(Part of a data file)
'''

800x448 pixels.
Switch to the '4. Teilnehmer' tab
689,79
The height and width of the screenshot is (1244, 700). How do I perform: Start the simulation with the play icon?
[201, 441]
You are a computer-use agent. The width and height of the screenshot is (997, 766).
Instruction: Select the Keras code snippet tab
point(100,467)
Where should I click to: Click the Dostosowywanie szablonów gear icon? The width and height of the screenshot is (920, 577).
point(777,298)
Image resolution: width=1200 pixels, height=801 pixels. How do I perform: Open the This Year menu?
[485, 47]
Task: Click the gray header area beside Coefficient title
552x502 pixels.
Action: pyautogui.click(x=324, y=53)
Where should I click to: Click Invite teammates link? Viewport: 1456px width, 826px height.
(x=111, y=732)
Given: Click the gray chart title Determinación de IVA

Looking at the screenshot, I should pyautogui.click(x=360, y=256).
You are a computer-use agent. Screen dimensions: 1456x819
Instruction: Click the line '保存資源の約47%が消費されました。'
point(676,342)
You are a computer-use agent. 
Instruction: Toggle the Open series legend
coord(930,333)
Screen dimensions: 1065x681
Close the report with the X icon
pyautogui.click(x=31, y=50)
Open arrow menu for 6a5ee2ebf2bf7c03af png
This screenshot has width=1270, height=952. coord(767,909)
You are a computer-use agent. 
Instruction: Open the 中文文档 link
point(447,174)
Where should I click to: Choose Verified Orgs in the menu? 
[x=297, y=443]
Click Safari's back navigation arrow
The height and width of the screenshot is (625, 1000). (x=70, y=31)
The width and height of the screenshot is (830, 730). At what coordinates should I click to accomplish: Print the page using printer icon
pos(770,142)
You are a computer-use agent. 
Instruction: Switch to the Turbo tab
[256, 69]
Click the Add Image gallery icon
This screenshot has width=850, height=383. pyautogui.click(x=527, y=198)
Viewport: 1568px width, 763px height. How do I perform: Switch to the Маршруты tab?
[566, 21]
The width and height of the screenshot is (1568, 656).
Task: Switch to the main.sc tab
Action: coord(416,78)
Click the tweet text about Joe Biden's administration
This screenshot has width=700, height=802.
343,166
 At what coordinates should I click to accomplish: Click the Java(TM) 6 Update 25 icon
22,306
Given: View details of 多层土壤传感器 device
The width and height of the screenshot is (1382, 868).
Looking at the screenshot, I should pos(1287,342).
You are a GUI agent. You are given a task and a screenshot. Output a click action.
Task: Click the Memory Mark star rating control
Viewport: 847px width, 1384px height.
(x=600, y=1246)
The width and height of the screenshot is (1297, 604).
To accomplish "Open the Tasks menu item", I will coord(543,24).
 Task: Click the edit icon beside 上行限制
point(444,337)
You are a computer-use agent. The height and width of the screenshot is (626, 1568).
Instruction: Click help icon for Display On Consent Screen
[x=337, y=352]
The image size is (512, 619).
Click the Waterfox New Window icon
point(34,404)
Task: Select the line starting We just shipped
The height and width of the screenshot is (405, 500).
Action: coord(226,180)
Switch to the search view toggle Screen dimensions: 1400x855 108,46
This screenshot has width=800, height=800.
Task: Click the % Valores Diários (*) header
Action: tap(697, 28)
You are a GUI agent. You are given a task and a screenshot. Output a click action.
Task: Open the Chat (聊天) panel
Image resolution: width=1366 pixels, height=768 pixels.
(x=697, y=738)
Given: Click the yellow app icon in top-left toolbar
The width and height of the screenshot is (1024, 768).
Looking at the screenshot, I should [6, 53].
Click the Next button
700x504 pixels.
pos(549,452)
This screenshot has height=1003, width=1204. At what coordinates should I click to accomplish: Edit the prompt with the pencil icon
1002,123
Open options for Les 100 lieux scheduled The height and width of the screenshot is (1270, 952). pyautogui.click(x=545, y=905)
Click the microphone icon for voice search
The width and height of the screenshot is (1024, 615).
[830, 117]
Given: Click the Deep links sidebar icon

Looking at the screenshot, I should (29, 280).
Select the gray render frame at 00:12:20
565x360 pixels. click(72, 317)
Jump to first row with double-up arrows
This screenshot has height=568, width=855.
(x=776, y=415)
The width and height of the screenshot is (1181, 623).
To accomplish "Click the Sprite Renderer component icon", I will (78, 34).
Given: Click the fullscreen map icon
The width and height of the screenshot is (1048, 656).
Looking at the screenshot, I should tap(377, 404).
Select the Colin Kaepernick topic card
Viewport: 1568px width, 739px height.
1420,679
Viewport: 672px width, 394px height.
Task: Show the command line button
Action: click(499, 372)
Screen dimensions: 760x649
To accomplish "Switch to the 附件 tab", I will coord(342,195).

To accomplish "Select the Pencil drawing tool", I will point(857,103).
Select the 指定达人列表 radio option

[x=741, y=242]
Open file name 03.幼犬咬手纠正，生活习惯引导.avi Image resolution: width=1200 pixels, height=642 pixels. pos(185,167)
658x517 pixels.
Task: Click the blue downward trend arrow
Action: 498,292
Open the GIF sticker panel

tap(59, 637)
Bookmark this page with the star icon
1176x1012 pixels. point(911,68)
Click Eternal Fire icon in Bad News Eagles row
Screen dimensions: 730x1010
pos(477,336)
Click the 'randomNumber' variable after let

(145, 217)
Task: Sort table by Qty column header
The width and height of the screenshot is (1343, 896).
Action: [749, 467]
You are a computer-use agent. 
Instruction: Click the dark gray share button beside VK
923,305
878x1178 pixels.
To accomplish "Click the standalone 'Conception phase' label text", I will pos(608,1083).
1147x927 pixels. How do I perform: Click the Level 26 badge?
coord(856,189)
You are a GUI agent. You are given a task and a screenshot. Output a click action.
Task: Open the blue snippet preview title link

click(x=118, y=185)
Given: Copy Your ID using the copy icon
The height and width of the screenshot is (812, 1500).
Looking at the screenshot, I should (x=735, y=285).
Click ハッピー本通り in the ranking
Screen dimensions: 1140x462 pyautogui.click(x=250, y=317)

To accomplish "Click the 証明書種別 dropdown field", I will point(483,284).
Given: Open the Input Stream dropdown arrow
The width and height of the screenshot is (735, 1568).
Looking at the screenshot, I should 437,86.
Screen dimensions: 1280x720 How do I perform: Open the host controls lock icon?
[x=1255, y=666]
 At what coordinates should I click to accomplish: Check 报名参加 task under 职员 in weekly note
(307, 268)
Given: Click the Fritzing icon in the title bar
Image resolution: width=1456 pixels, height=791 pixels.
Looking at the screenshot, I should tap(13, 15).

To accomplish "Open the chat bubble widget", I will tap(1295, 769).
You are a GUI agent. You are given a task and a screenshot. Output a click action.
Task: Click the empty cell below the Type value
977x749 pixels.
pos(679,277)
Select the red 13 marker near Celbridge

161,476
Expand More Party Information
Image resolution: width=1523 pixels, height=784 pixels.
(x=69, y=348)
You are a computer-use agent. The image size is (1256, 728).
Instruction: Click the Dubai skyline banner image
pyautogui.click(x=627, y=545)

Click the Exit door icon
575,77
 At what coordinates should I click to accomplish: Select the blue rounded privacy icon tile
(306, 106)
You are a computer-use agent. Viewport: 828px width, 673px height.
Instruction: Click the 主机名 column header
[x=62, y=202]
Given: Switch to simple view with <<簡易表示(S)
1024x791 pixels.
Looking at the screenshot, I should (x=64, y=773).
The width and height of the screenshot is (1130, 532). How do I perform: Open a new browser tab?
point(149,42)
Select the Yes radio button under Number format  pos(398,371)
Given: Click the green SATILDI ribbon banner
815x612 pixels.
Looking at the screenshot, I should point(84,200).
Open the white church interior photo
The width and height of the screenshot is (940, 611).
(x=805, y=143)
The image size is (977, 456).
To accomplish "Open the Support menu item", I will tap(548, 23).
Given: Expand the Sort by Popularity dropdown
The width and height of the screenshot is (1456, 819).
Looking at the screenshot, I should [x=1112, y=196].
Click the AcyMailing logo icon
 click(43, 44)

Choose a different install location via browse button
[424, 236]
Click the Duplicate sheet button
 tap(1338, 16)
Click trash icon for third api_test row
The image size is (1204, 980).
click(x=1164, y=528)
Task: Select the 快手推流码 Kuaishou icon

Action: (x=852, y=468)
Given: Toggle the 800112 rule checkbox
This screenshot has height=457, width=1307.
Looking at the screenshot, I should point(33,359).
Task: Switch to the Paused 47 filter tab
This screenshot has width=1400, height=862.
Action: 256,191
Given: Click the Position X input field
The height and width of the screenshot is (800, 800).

'''

> **Goal**
Can you write out the rows again, starting at the line that contains "Task: Switch to the Paused 47 filter tab" and stopping after the last row, with that line and the final line both included? Reproduce the requests as they are, increase every coordinate in the answers by 96, and give only these lines.

> **Solution**
Task: Switch to the Paused 47 filter tab
This screenshot has width=1400, height=862.
Action: 352,287
Given: Click the Position X input field
The height and width of the screenshot is (800, 800).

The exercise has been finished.